The instructional content is inspired by the book Build a Large Language Model From Scratch and employs the LitGPT library for implementation.
Setup Instructions
To facilitate learning, a pre-configured cloud environment is provided, complete with necessary code examples and dependencies. This setup allows participants to seamlessly execute code, especially in the sections focusing on pretraining and finetuning, using a GPU. Access to this environment is available through this link.

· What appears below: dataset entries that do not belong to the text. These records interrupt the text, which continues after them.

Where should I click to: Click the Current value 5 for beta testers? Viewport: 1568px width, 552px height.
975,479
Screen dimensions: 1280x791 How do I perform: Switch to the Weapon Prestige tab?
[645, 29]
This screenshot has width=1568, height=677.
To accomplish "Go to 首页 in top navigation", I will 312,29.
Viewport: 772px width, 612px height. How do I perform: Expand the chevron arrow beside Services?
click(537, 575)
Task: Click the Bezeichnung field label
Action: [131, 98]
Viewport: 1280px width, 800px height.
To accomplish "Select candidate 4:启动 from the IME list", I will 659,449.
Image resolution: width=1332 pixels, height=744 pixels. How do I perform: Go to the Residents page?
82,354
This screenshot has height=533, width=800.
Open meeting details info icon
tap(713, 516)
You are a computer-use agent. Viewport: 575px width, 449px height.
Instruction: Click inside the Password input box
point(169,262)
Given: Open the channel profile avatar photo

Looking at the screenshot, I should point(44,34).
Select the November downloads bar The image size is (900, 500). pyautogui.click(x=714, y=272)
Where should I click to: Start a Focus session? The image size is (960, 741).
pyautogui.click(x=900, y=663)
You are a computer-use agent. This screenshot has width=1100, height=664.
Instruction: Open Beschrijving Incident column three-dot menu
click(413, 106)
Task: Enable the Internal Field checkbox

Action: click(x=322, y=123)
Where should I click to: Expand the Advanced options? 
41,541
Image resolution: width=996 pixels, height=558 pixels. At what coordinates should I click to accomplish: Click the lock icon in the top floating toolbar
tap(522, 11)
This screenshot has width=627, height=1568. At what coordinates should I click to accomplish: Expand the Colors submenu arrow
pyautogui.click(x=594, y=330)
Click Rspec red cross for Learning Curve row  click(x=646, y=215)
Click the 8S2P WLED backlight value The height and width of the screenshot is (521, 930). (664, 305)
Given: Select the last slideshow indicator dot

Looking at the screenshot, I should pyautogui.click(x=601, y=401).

Moreover, detailed setup instructions are provided in the setup folder, enabling users to configure their local machines to run the code independently.
Outline
Here is a detailed outline of what each section of the project covers:
-
Introduction to LLMs
This introductory section presents an overview of LLMs, outlines the subjects to be covered throughout the workshop, and provides setup instructions for participants.
Folder: 01_intro -
Understanding LLM Input Data
Participants will learn how to create a text input pipeline by developing a text tokenizer and a custom PyTorch DataLoader designed for the LLM.
Folder: 02_data -
Coding an LLM Architecture
This section explores the individual components of LLMs, focusing on how to integrate them into a coherent GPT-like model. It emphasizes understanding the big picture rather than delving into the minutiae of each module.
Folder: 03_architecture -
Pretraining LLMs
This part deals with the pretraining process of LLMs. Participants will write code to pretrain the model architecture crafted in earlier sections. To keep resources in check, pretraining is done using a small public domain text sample, allowing the LLM to generate basic sentences.
Folder: 04_pretraining -
Loading Pretrained Weights
As pretraining is resource-intensive, this section teaches how to load pretrained weights into the custom-built architecture. Participants are introduced to the LitGPT library, which provides more advanced code for training and finetuning LLMs. They learn to load pretrained LLM weights such as Llama, Phi, Gemma, and Mistral using LitGPT.
Folder: 05_weightloading -
Finetuning LLMs
This final section covers the techniques for finetuning LLMs. Participants prepare a small dataset for instruction finetuning and use it to further finetune an LLM within the LitGPT framework.
Folder: 06_finetuning
This project integrates the principles from the Build a Large Language Model From Scratch book and utilizes the LitGPT library to deliver a comprehensive educational experience in constructing and optimizing large language models.